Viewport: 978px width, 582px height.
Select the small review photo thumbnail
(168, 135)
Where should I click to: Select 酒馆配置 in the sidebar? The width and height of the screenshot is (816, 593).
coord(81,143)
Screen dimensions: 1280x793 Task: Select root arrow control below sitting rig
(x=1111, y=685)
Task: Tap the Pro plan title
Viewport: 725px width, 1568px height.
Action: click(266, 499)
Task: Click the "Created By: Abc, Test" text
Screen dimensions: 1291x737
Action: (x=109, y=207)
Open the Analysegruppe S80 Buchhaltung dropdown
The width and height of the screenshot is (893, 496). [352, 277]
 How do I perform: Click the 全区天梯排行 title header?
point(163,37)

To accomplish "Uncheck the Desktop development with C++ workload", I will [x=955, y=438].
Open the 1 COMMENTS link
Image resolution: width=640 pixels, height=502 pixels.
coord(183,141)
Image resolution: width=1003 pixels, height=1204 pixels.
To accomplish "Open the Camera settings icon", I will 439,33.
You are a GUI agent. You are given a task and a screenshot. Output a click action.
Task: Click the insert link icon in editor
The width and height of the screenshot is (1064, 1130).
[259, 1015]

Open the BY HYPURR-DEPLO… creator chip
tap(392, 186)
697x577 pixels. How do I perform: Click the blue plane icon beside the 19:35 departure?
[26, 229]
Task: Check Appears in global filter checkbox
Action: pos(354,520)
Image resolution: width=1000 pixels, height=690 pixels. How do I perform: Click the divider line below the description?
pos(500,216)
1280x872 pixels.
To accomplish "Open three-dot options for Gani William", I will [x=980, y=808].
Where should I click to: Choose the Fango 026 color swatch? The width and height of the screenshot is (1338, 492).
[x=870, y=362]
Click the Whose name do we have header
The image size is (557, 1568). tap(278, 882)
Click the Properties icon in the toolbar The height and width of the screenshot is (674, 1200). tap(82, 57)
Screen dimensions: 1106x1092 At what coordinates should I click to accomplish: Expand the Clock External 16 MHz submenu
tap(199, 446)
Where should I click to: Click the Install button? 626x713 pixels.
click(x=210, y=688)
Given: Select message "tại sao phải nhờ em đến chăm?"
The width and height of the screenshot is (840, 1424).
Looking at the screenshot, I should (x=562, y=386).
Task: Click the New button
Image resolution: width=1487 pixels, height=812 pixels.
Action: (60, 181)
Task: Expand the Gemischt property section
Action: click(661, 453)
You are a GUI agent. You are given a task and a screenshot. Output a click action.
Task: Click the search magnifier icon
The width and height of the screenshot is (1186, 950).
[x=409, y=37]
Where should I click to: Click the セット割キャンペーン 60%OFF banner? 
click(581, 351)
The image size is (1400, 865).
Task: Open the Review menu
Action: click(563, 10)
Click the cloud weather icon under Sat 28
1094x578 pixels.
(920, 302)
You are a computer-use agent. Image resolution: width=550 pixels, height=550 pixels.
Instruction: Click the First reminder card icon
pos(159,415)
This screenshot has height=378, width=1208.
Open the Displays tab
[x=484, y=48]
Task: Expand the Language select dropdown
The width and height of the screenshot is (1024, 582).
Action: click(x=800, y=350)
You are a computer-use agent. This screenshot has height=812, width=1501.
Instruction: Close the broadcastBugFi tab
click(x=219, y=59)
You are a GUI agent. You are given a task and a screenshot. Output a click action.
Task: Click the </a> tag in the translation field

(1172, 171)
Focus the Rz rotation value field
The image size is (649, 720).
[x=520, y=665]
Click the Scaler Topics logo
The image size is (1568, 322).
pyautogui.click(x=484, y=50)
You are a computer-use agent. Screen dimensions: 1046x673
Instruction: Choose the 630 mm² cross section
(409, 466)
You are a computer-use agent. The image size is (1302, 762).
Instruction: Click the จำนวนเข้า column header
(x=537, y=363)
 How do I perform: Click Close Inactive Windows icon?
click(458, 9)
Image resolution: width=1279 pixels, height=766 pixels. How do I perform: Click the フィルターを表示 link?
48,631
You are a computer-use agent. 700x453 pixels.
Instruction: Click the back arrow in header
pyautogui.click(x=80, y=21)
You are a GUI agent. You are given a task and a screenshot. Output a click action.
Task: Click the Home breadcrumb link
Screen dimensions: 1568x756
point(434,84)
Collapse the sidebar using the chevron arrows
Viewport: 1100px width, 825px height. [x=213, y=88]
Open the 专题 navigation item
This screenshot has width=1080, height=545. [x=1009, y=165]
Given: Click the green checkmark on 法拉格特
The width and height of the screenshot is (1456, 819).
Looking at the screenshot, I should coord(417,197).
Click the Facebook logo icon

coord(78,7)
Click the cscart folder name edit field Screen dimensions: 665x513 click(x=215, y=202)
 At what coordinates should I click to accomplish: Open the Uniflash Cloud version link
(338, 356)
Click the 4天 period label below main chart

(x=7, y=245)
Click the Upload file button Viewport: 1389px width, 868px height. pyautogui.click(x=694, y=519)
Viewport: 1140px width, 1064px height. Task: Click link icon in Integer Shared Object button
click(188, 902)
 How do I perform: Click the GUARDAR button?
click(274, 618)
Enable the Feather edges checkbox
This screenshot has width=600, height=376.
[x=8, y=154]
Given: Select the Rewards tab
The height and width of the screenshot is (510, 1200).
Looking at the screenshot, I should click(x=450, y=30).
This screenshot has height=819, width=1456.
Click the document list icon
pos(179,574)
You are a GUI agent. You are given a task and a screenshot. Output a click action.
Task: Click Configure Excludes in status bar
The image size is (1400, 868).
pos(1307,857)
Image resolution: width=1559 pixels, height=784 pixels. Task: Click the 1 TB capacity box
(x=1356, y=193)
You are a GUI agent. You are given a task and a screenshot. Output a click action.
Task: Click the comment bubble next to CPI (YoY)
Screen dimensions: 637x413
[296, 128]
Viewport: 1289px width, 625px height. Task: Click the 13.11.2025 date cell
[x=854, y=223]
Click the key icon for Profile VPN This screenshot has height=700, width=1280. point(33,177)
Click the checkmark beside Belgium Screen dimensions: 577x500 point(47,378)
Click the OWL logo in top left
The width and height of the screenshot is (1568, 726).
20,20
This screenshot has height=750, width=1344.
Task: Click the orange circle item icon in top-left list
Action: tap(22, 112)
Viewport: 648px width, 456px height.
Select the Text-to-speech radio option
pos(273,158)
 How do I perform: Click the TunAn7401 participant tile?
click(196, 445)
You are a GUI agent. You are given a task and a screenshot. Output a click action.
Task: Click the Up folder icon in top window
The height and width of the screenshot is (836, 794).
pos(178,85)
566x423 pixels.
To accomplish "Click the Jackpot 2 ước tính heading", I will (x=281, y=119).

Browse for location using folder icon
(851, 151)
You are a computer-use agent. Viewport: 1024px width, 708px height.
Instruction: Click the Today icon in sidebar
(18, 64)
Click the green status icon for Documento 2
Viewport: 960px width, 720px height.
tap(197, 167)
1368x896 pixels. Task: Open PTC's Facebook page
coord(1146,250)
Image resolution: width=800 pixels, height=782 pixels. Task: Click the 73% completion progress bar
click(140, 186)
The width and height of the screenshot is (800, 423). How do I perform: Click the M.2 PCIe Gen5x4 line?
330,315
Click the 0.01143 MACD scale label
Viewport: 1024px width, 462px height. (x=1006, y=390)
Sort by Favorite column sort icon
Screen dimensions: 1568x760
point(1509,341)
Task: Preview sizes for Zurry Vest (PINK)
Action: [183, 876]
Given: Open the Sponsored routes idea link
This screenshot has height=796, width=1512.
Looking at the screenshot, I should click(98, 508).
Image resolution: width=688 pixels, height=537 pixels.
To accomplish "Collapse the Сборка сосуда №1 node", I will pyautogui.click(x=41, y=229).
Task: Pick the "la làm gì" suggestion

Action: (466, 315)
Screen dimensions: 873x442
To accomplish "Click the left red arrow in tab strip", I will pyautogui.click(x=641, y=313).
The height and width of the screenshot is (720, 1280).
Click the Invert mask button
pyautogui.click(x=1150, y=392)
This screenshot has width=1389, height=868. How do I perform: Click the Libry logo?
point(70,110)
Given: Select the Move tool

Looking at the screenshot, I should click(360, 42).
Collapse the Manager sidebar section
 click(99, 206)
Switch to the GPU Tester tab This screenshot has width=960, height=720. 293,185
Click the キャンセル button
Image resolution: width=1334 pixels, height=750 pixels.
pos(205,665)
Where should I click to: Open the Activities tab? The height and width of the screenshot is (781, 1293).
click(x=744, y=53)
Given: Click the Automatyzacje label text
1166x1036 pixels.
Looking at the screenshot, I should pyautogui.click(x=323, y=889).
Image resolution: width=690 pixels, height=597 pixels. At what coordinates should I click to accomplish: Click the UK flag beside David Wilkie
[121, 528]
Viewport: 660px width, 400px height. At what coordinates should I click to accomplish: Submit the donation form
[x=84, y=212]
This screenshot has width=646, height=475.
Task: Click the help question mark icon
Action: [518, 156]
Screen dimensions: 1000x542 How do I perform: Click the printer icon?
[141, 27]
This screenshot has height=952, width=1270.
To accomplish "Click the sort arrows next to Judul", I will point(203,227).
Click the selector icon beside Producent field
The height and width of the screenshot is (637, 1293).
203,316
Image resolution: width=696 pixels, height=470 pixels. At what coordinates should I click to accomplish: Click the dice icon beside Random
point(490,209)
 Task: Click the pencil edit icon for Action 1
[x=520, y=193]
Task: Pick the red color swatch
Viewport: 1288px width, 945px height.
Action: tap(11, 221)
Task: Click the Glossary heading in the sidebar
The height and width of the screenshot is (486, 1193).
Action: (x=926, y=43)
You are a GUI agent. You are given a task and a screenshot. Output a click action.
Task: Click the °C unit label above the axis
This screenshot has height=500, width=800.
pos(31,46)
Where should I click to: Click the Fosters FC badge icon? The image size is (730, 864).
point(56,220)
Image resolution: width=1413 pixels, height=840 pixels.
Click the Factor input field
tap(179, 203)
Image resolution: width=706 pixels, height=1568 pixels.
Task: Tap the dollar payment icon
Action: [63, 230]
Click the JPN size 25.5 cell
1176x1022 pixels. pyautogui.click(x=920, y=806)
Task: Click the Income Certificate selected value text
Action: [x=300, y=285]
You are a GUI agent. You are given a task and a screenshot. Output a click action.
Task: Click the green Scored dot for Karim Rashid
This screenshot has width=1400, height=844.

++++

* **Directions for this task**:
Copy the rows above without any change, from the line with "Open the BY HYPURR-DEPLO… creator chip" up to and including the line with "click(x=210, y=688)".

* **Result**:
Open the BY HYPURR-DEPLO… creator chip
tap(392, 186)
697x577 pixels. How do I perform: Click the blue plane icon beside the 19:35 departure?
[26, 229]
Task: Check Appears in global filter checkbox
Action: pos(354,520)
Image resolution: width=1000 pixels, height=690 pixels. How do I perform: Click the divider line below the description?
pos(500,216)
1280x872 pixels.
To accomplish "Open three-dot options for Gani William", I will [x=980, y=808].
Where should I click to: Choose the Fango 026 color swatch? The width and height of the screenshot is (1338, 492).
[x=870, y=362]
Click the Whose name do we have header
The image size is (557, 1568). tap(278, 882)
Click the Properties icon in the toolbar The height and width of the screenshot is (674, 1200). tap(82, 57)
Screen dimensions: 1106x1092 At what coordinates should I click to accomplish: Expand the Clock External 16 MHz submenu
tap(199, 446)
Where should I click to: Click the Install button? 626x713 pixels.
click(x=210, y=688)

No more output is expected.